Before becoming a parent, I was a teacher and administrator for many years. During that time I taught everything from kindergarten to fifth grade. I worked with various socioeconomic levels and students of various needs, abilities and disabilities. I taught students already diagnosed with ADHD and students that probably would have benefited from the support they could receive if they were diagnosed with ADHD. I led parent conferences where I was able to share the good news that the child was thriving in class and I led parent conferences where I had to communicate struggle. Along with other school team members, I was a key player in meetings where a recommendation was made to have a child evaluated by a medical doctor or pediatric neurologist to explore why that child was not living up to his or her potential.
Most of the time these meetings, even ones where difficult news needed to be discussed, were well received.
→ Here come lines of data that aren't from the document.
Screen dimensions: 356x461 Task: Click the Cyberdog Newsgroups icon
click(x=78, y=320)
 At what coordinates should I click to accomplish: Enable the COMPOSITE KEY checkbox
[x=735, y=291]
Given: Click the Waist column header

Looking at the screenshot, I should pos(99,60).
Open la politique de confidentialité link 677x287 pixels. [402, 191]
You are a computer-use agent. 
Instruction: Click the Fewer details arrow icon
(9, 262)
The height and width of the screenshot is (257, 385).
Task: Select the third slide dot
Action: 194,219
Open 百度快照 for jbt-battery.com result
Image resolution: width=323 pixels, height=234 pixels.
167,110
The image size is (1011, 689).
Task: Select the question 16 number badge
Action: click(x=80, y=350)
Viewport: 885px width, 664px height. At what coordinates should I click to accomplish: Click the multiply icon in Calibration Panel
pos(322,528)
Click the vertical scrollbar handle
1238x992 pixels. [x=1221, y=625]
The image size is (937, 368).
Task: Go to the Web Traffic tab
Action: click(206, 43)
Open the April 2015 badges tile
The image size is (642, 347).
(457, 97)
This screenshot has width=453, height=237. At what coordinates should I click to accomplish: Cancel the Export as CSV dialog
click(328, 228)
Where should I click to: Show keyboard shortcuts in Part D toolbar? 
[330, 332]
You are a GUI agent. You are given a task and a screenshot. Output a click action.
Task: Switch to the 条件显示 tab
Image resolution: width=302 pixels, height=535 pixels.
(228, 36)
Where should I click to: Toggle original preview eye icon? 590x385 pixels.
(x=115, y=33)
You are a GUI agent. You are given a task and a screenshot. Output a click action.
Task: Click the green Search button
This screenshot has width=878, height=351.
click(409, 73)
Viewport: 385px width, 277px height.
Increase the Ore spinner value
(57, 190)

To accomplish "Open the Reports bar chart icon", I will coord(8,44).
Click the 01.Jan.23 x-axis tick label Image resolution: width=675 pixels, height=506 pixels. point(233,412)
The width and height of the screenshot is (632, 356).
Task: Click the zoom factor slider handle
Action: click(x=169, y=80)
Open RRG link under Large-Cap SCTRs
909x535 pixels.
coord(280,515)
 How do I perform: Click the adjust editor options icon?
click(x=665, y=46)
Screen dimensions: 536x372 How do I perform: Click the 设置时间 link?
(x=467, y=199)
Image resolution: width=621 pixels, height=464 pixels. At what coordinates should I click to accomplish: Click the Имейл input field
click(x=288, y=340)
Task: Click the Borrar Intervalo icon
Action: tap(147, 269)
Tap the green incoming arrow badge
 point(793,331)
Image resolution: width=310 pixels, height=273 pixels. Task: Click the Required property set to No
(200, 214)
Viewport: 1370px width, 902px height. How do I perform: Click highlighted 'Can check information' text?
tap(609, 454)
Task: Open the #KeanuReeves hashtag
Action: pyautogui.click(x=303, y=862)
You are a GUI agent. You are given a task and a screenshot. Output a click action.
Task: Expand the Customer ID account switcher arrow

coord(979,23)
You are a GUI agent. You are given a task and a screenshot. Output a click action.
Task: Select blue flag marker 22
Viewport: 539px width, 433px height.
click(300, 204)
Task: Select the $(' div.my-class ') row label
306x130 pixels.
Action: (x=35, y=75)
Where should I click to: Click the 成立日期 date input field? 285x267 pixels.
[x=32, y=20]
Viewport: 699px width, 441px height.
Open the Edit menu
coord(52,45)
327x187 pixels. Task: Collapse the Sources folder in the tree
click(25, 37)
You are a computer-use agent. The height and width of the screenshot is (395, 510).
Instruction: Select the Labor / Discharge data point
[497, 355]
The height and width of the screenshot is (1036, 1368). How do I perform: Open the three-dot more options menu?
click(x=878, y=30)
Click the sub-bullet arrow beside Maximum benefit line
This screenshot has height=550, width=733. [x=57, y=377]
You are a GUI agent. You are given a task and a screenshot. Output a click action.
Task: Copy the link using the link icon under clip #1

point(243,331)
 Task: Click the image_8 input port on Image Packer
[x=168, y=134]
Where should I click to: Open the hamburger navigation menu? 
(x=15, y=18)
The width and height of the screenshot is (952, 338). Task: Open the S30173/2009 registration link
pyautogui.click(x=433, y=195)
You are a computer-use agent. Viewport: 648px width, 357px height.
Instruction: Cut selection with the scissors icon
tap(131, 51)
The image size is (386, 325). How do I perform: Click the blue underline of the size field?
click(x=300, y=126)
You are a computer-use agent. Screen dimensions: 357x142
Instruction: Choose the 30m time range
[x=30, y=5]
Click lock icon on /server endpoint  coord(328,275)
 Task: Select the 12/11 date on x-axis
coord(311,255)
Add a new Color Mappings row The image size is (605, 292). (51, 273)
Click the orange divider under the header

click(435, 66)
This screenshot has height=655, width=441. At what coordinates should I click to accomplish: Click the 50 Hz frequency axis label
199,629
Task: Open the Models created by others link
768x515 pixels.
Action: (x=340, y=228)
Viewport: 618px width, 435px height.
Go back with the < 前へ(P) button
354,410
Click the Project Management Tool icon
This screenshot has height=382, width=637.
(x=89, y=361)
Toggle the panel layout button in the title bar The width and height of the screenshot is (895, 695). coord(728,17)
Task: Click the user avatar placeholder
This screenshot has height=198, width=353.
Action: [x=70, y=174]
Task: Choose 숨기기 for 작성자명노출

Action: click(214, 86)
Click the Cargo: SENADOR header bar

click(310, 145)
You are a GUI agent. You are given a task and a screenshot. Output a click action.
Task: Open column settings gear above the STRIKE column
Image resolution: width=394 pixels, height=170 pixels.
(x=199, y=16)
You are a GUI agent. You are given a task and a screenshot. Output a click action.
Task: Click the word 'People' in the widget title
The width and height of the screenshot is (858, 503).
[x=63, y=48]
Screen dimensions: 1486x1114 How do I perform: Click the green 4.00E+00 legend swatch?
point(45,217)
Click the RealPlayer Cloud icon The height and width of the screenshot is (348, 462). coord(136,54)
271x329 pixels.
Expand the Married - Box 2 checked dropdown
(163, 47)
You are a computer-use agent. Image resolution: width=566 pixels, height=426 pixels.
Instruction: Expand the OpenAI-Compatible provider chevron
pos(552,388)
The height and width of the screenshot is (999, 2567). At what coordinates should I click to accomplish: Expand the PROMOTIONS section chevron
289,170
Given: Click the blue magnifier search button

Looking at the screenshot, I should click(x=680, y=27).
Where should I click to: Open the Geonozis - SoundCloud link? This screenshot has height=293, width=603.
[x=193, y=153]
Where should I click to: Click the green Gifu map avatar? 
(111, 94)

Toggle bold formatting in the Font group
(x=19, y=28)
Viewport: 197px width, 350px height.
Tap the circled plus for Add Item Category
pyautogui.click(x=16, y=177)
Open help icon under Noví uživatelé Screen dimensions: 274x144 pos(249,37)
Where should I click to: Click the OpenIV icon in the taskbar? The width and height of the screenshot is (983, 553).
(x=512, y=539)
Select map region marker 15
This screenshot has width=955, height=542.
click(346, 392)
We worked as a team, everyone together wanting what was best for the child. We all left these meetings hugging each other feeling that we were making decisions that would help the child long term.
Sometimes, however, these meetings were much more difficult. Some parents did not want to hear that their child may benefit from extra support or that additional testing and evaluation might help discover how to best help the child. As a teacher or administrator I would leave these meetings feeling that these parents were in denial. I worried that they were burying their head in the sand thinking that the problems would disappear if they pretended they didn’t exist. And I would be so frustrated.
Why won’t these parents get it? If they get their child help, and the sooner the better, then they could see their child be more likely to blossom and thrive. It may not be an easy road but at least they would finally be starting down the right road. I wanted to grab them by the shoulders, and yell “Wake up! What are you thinking? Love the child you have- not the child you want to pretend that you have!”
And then I became a parent of a boy with special needs.
And now I understand. Now I understand how it feels to walk into a room full of people who are there to help but still feel incredibly intimidated by them. Now I understand how much a parent craves to hear (even just once!), “Your child is doing great – no further interventions are needed right now.” Now, when my son comes home from kindergarten and has 45 minutes (in kindergarten!) of homework from various teachers and specialists, sometimes, just sometimes, I want to bury my head in the sand and pretend that all of this will just go away with time, not increased blood, sweat and tears. Sometimes I want to pretend that my child isn’t the one who is going to have to climb mountains just to survive in school. Because sometimes it really is easier to pretend. Or at least it is nice to pretend for a little while.
I usually wake up pretty quickly from my fantasies by some chaos in the house. I know I can’t stay in la-la land for long. I don’t want to be one of those parents whose teachers want to shake me for not being realistic about my son’s challenges. But a girl can dream. And maybe someday I will have one of those parent meetings where a teacher tells me that he is doing really, really well. And it will be for real.